- [The problem] Only an exact repetition of the entries will do.

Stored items
========================================
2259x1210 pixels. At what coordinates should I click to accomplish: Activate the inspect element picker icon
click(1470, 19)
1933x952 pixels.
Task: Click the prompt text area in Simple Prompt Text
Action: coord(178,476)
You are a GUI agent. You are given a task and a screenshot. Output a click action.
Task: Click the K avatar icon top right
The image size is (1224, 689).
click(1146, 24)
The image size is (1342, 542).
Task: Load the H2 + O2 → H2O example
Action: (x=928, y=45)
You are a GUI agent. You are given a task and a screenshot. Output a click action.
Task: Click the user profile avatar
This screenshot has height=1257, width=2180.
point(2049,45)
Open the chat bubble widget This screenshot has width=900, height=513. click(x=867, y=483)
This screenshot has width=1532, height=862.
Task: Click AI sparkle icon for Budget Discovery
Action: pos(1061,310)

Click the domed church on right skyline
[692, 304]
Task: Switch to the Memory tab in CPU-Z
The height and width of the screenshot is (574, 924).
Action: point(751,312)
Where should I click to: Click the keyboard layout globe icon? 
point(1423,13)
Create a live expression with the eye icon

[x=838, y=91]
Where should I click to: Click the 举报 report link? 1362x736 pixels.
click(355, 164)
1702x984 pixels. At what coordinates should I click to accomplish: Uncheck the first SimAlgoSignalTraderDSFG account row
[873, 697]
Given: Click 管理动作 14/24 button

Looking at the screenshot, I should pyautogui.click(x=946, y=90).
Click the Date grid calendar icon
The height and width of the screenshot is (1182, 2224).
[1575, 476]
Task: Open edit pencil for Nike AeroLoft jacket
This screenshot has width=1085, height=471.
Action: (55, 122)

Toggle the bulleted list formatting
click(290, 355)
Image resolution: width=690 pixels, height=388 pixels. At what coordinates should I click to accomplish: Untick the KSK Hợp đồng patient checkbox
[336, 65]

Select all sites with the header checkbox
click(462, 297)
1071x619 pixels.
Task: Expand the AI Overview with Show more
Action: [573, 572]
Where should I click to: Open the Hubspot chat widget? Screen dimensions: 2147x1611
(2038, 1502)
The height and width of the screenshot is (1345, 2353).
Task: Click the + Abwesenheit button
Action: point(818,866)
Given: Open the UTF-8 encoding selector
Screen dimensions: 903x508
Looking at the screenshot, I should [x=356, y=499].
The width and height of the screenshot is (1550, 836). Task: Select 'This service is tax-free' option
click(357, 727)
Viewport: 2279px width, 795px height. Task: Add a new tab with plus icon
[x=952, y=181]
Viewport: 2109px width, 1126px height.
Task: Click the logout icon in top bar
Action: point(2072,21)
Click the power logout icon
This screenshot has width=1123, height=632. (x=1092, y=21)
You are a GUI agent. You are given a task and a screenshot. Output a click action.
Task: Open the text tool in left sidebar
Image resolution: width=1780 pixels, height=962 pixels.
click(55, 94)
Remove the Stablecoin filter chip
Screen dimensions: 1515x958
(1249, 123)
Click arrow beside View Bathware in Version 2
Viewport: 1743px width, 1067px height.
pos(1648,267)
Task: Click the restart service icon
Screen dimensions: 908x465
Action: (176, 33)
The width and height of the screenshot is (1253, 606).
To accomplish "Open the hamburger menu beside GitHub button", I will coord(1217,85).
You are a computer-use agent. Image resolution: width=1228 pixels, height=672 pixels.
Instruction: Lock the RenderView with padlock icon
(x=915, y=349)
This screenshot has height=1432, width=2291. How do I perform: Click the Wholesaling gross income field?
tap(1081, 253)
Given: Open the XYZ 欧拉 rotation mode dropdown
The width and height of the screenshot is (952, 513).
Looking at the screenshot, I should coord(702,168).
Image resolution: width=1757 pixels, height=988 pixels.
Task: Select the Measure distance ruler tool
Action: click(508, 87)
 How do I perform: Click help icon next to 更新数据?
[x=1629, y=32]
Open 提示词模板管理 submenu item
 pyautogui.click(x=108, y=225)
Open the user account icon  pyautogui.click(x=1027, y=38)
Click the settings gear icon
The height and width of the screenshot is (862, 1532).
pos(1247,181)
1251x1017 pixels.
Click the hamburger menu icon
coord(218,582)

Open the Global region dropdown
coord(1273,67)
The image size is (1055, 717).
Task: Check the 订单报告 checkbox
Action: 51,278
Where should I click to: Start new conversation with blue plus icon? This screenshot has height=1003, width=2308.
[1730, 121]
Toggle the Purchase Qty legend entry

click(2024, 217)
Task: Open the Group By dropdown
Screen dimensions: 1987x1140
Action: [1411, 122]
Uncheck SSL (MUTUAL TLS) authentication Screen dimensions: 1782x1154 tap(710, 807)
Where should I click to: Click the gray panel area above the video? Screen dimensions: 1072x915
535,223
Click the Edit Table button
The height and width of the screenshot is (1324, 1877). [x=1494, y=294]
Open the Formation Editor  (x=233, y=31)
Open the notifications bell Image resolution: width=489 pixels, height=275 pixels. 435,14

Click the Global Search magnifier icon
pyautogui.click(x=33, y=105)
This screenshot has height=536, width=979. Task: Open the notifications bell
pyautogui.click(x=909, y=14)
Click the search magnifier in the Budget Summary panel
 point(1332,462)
========================================
- [Your solution]
2259x1210 pixels. At what coordinates should I click to accomplish: Activate the inspect element picker icon
click(1470, 19)
1933x952 pixels.
Task: Click the prompt text area in Simple Prompt Text
Action: coord(178,476)
You are a GUI agent. You are given a task and a screenshot. Output a click action.
Task: Click the K avatar icon top right
The image size is (1224, 689).
click(1146, 24)
The image size is (1342, 542).
Task: Load the H2 + O2 → H2O example
Action: (x=928, y=45)
You are a GUI agent. You are given a task and a screenshot. Output a click action.
Task: Click the user profile avatar
This screenshot has height=1257, width=2180.
point(2049,45)
Open the chat bubble widget This screenshot has width=900, height=513. click(x=867, y=483)
This screenshot has width=1532, height=862.
Task: Click AI sparkle icon for Budget Discovery
Action: pos(1061,310)

Click the domed church on right skyline
[692, 304]
Task: Switch to the Memory tab in CPU-Z
The height and width of the screenshot is (574, 924).
Action: point(751,312)
Where should I click to: Click the keyboard layout globe icon? 
point(1423,13)
Create a live expression with the eye icon

[x=838, y=91]
Where should I click to: Click the 举报 report link? 1362x736 pixels.
click(355, 164)
1702x984 pixels. At what coordinates should I click to accomplish: Uncheck the first SimAlgoSignalTraderDSFG account row
[873, 697]
Given: Click 管理动作 14/24 button

Looking at the screenshot, I should pyautogui.click(x=946, y=90).
Click the Date grid calendar icon
The height and width of the screenshot is (1182, 2224).
[1575, 476]
Task: Open edit pencil for Nike AeroLoft jacket
This screenshot has width=1085, height=471.
Action: (55, 122)

Toggle the bulleted list formatting
click(290, 355)
Image resolution: width=690 pixels, height=388 pixels. At what coordinates should I click to accomplish: Untick the KSK Hợp đồng patient checkbox
[336, 65]

Select all sites with the header checkbox
click(462, 297)
1071x619 pixels.
Task: Expand the AI Overview with Show more
Action: [573, 572]
Where should I click to: Open the Hubspot chat widget? Screen dimensions: 2147x1611
(2038, 1502)
The height and width of the screenshot is (1345, 2353).
Task: Click the + Abwesenheit button
Action: point(818,866)
Given: Open the UTF-8 encoding selector
Screen dimensions: 903x508
Looking at the screenshot, I should [x=356, y=499].
The width and height of the screenshot is (1550, 836). Task: Select 'This service is tax-free' option
click(357, 727)
Viewport: 2279px width, 795px height. Task: Add a new tab with plus icon
[x=952, y=181]
Viewport: 2109px width, 1126px height.
Task: Click the logout icon in top bar
Action: point(2072,21)
Click the power logout icon
This screenshot has width=1123, height=632. (x=1092, y=21)
You are a GUI agent. You are given a task and a screenshot. Output a click action.
Task: Open the text tool in left sidebar
Image resolution: width=1780 pixels, height=962 pixels.
click(55, 94)
Remove the Stablecoin filter chip
Screen dimensions: 1515x958
(1249, 123)
Click arrow beside View Bathware in Version 2
Viewport: 1743px width, 1067px height.
pos(1648,267)
Task: Click the restart service icon
Screen dimensions: 908x465
Action: (176, 33)
The width and height of the screenshot is (1253, 606).
To accomplish "Open the hamburger menu beside GitHub button", I will coord(1217,85).
You are a computer-use agent. Image resolution: width=1228 pixels, height=672 pixels.
Instruction: Lock the RenderView with padlock icon
(x=915, y=349)
This screenshot has height=1432, width=2291. How do I perform: Click the Wholesaling gross income field?
tap(1081, 253)
Given: Open the XYZ 欧拉 rotation mode dropdown
The width and height of the screenshot is (952, 513).
Looking at the screenshot, I should coord(702,168).
Image resolution: width=1757 pixels, height=988 pixels.
Task: Select the Measure distance ruler tool
Action: click(508, 87)
 How do I perform: Click help icon next to 更新数据?
[x=1629, y=32]
Open 提示词模板管理 submenu item
 pyautogui.click(x=108, y=225)
Open the user account icon  pyautogui.click(x=1027, y=38)
Click the settings gear icon
The height and width of the screenshot is (862, 1532).
pos(1247,181)
1251x1017 pixels.
Click the hamburger menu icon
coord(218,582)

Open the Global region dropdown
coord(1273,67)
The image size is (1055, 717).
Task: Check the 订单报告 checkbox
Action: 51,278
Where should I click to: Start new conversation with blue plus icon? This screenshot has height=1003, width=2308.
[1730, 121]
Toggle the Purchase Qty legend entry

click(2024, 217)
Task: Open the Group By dropdown
Screen dimensions: 1987x1140
Action: [1411, 122]
Uncheck SSL (MUTUAL TLS) authentication Screen dimensions: 1782x1154 tap(710, 807)
Where should I click to: Click the gray panel area above the video? Screen dimensions: 1072x915
535,223
Click the Edit Table button
The height and width of the screenshot is (1324, 1877). [x=1494, y=294]
Open the Formation Editor  (x=233, y=31)
Open the notifications bell Image resolution: width=489 pixels, height=275 pixels. 435,14

Click the Global Search magnifier icon
pyautogui.click(x=33, y=105)
This screenshot has height=536, width=979. Task: Open the notifications bell
pyautogui.click(x=909, y=14)
Click the search magnifier in the Budget Summary panel
 point(1332,462)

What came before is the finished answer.